How to Normalize Image Dataset in PyTorch

PyTorch provides a very useful package called "torchvision" for data preprocessing. The colored images have pixel values between 0 and 255 for all three channels. Image transformation is a process to change the original values of the image pixels to a set of new values. The normalization of an image dataset is a very good practice when we work with deep neural networks. Normalizing the image dataset means transforming the images into such values that the mean and standard deviation of the image dataset become 0.0 and 1.0 respectively.

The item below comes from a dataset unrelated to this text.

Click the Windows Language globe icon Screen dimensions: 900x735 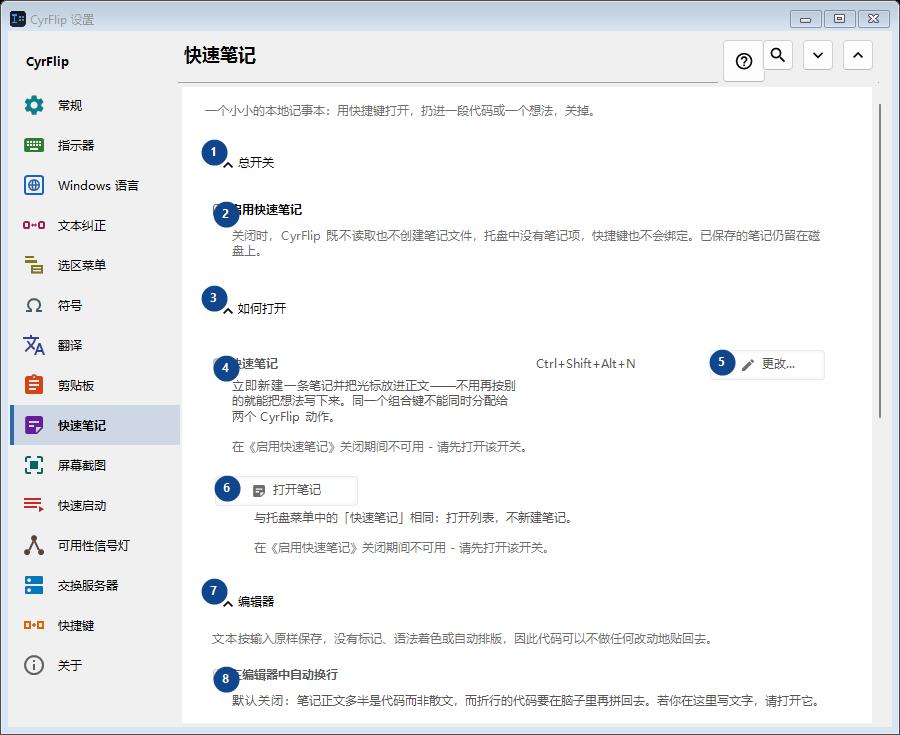tap(34, 185)
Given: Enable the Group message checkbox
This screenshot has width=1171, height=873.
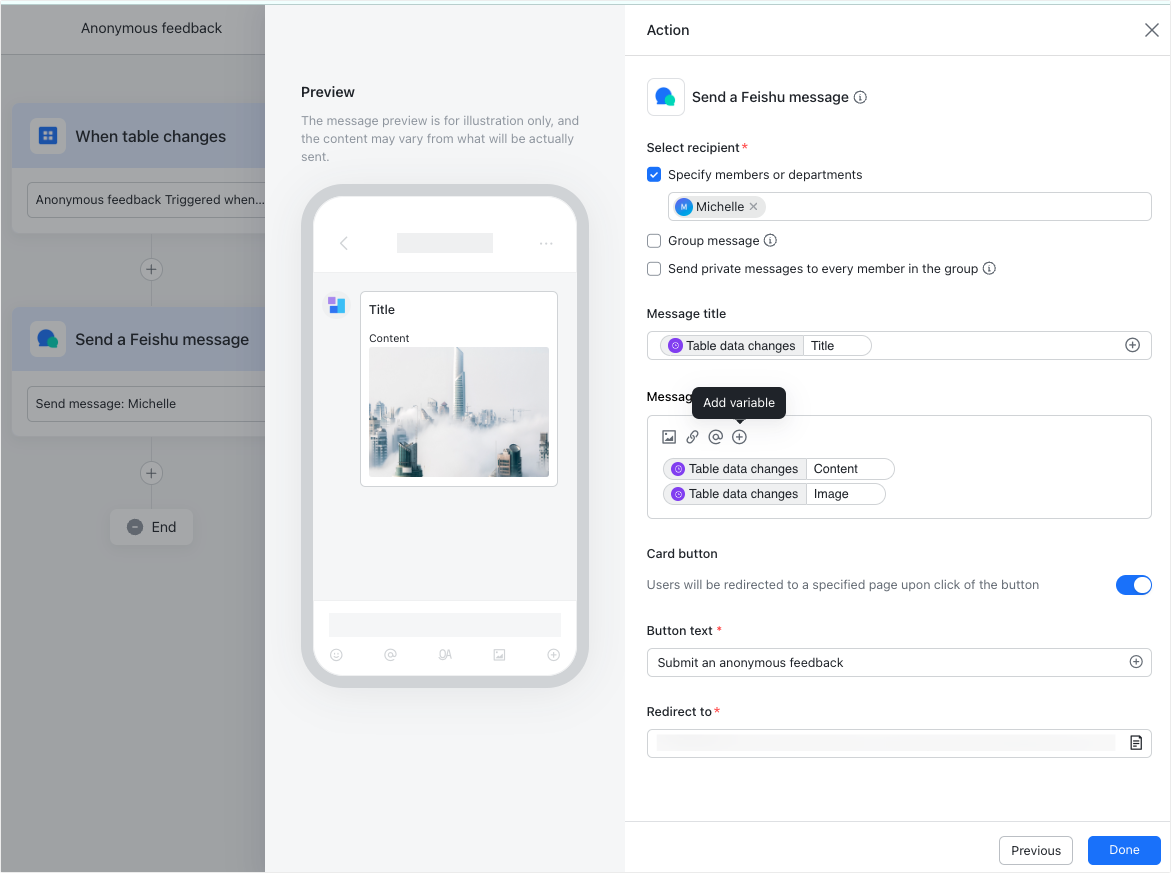Looking at the screenshot, I should (654, 241).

To do this first the channel mean is subtracted from each input channel and then the result is divided by the channel standard deviation.

output[channel] = (input[channel] - mean[channel]) / std[channel]

In PyTorch, normalization is done using torchvision.transforms.Normalize() transform. This transform normalizes the tensor images with mean and standard deviation.

Steps for Normalizing Image Dataset in PyTorch:

Load images/ dataset without normalization.
Calculate the mean and standard deviation of the dataset.
Normalize the image dataset using mean and std to torchvision.transforms.Normalize().
Again Calculate the mean and std for the normalized dataset.

Load images/ dataset without normalization

To load a custom image dataset, use torchvision.datasets.ImageFolder()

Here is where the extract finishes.